Governor’s rule is no solution


Once again there is a growing chorus in a section of media that J&K is headed for a Governor’s rule. Unlike in the past, this time it is backed by some bitter public spat between the PDP and BJP. The reason for the fresh strain in the coalition goes beyond Ram Madhav and Chander Prakash Ganga’s statements. It traces itself to the BJP’s poaching of the PDP’s council seat after the latter’s leader, the MLA Zanskar Aga Syed Bakir Hussain Rizvi, voted for BJP. And the BJP legislator who was supposed to vote for PDP also voted for his own party. This was despite the fact that PDP had already helped BJP win two of the six vacant Council seats.
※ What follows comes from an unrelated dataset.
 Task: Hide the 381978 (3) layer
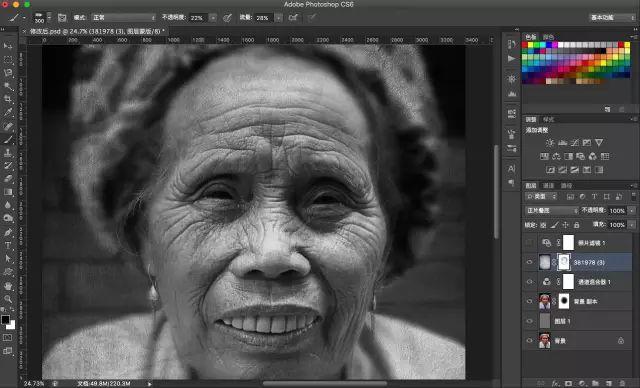coord(530,262)
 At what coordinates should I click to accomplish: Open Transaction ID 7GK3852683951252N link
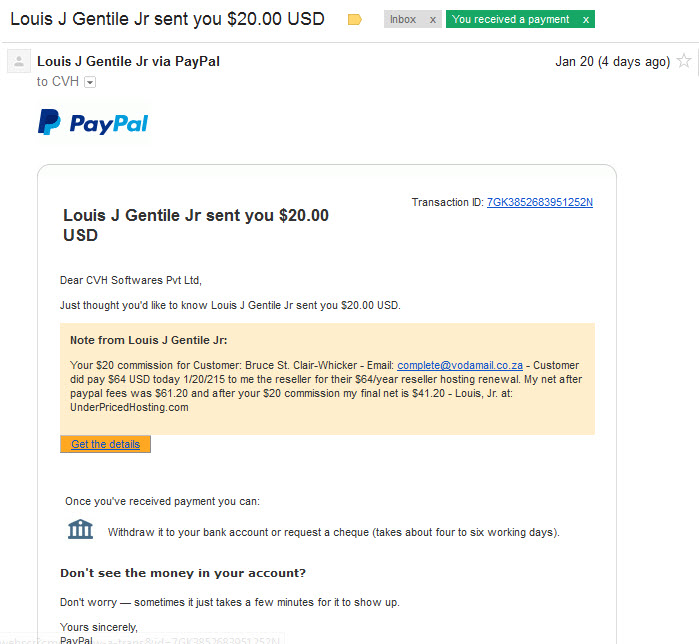click(539, 202)
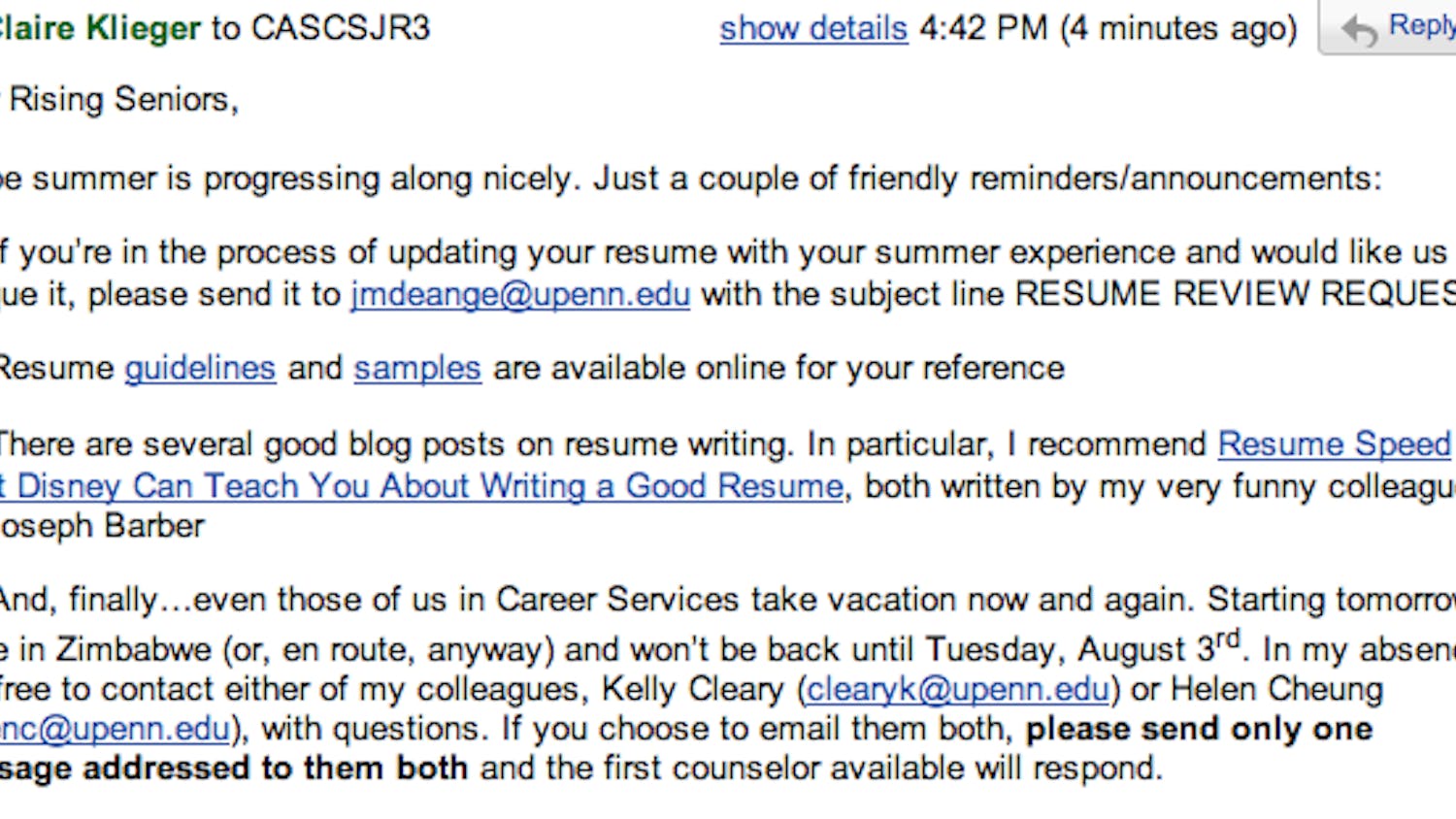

The PDP was furious but it hardly mattered to BJP. Subsequent BJP statements which advocated more hardline approach towards Kashmiri protesters, even validating use of bullets and human shields only added to the strain.

In popular perception in Valley, the coalition has long lost its rationale. Adding to the PDP woes is the BJP’s bellicose Hindutva-inspired nationalism. While PDP, a putative soft-separatist party, plays up the fact that it stalled Sangh Parivar bid to repeal Article 370, BJP has moved the political discourse on Kashmir away from the resolution of the dispute to the integration of the state into India. BJP has also reneged on all its commitments such as the partial revocation of AFSPA and initiating dialogue with separatist group. Rising intolerance in the country and the attacks on minorities, have been a source of further discomfort.

However to address the growing rumblings within the coalition, the BJP General Secretary Ram Madhav arrived in Jammu on Friday and held a closed door meeting with the PDP leader and J&K finance minister Haseeb Drabu at the BJP’s Trikuta Nagar office. BJP’s J&K in charge Avinash Rai Khanna was also a part of the meeting.

PDP over the past two years has come a long way from its soft separatist moorings. The PDP is no longer the buffer party straddling mainstream-separatist divide. Mehbooba, given her earlier political stance, has made drastic and detrimental concessions to adjust her politics to BJP’s expectations. She hasn’t even voiced any reservations about the centre’s security centric approach to the ongoing strife. Now break-up of the coalition seems both an unlikely and improbable thing to happen, considering it would lead to consequences unhelpful to New Delhi’s priorities in the state.    

In Valley, the general opinion is that the coalition has moved beyond the stage where it could have broken up. The two real threats to the coalition have already passed. One, when Mehbooba Mufti tarried for three months after her father’s death to form the government. And another when she didn’t step down immediately after 30 people were killed and scores blinded in the 48 hours after militant commander Burhan Wani’s killing. Now at this time, when it is completely discredited, PDP can’t even think of leaving the coalition. That is, unless BJP has other ideas. But choices for BJP are also limited. Devoid of an elected government, the centre’s approach to Kashmir would turn overridingly military in nature. And the military means, as has become clear over the past three years, has only further messed the situation up in Kashmir. The choice in Kashmir is not the coalition or its absence but how to address the deepening turmoil in the state. The coalition may not be doing any good but the Governor’s rule will only make things worse.